Data Warehouses Are Terrible Application Backends
The ever-increasing tide of data has become a paradox of plenty for today’s developers. According to a report from Seagate, by 2025 worldwide data will grow to a staggering 163 zettabytes, over 10 times the volume in 2016. More data should mean deeper insights and better user experiences, but it also leads to problems.
For data-oriented developers, this explosion is a double-edged sword. It presents an incredible opportunity to build user-facing features powered by data and harnessing real-time analytics. On the other hand, processing all that data with minimal latency and at high concurrency can be really challenging with a typical modern data stack.
Data warehouses, in particular, are the resting place of choice for big data at modern companies, and their online analytical processing (OLAP) approach is perfect for complex, long-running analytical queries over big data for things like business intelligence reports and dashboards.
However, they make terrible application backends.
This post explains why a combination of job pool management, concurrency constraints and latency concerns preclude data warehouses from effectively functioning as a storage layer for user-facing applications, and why you should consider alternative technology for your data app stack.
Understanding the Data Warehouse
Ten years ago, data warehouses were the hot, new thing in the data world. Capable of storing a whole mess of structured data and processing complex analytical queries, data warehouses set a new bar for how businesses run their internal business-intelligence processes.
Specifically, data warehouses do three things that have made analytics accessible and powerful:
- They separate storage and compute, reducing costs to scale.
- They leverage distributed compute and cloud networking to maximize query throughput.
- They democratize analytics with the well-known SQL.

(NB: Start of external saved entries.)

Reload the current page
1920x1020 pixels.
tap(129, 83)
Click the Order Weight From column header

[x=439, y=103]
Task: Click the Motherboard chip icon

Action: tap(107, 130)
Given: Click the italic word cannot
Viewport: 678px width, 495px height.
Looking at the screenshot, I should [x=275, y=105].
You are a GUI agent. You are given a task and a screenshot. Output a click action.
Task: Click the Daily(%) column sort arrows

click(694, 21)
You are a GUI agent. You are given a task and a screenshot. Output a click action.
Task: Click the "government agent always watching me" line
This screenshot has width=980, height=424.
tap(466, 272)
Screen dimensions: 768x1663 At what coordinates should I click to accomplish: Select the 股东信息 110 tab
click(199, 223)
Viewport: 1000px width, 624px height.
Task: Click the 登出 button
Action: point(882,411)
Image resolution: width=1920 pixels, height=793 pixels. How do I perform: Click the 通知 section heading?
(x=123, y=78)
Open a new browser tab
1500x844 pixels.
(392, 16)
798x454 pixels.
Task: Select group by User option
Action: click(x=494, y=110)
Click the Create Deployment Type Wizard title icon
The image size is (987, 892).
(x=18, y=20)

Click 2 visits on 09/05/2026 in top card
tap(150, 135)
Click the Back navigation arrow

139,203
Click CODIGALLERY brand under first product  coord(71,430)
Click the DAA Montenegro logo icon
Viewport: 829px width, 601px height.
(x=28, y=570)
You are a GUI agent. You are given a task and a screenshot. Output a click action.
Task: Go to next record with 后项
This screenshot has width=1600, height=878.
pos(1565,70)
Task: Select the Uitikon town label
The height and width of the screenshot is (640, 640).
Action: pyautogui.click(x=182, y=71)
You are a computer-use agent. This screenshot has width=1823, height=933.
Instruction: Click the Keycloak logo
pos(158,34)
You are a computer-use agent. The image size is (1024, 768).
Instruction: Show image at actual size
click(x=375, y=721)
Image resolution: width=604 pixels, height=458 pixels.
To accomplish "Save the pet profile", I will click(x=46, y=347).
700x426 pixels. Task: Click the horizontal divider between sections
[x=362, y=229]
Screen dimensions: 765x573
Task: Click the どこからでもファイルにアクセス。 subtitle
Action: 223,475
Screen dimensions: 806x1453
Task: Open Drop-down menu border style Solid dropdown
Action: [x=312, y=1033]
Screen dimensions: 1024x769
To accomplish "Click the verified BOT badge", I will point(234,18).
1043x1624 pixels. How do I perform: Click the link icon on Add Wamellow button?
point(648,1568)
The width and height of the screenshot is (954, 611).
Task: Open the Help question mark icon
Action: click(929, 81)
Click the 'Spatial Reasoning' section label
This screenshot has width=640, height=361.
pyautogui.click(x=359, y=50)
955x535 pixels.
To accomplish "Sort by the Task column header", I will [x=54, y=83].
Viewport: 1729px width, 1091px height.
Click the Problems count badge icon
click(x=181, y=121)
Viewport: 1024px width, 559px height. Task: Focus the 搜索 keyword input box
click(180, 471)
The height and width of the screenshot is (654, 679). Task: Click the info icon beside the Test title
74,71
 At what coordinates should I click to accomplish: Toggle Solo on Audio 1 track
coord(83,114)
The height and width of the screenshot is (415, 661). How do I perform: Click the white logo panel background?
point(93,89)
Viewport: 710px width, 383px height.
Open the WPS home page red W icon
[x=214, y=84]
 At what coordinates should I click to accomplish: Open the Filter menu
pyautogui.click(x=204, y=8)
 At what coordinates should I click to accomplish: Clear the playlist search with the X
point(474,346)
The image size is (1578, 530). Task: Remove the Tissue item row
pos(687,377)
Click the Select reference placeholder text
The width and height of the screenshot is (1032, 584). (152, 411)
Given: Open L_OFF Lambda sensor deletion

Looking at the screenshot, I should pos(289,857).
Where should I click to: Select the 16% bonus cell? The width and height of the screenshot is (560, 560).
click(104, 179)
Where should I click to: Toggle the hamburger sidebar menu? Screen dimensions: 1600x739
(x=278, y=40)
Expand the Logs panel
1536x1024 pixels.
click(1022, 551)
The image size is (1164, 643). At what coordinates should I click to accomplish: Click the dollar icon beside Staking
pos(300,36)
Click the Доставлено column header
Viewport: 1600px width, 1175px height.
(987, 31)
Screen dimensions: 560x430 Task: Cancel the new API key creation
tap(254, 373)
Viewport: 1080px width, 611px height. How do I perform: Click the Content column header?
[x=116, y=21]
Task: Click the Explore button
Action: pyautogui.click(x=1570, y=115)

If you want a good primer on why data warehouses exist and what they’ve enabled for modern data teams, I encourage you to read this.
Today, data warehouses like Snowflake, BigQuery, Redshift and Azure Synapse still occupy the head of the table in many companies’ data stacks, and because of their favored position within the organization, developers may be tempted to use them as a storage layer for user-facing analytics. They have the power to run complex analytical queries that these use cases demand; the data is already there, and you’re already paying for them. What’s not to love?
As it turns out, quite a bit. Here are the reasons why application developers can’t rely on data warehouses as a storage layer for their user-facing analytics.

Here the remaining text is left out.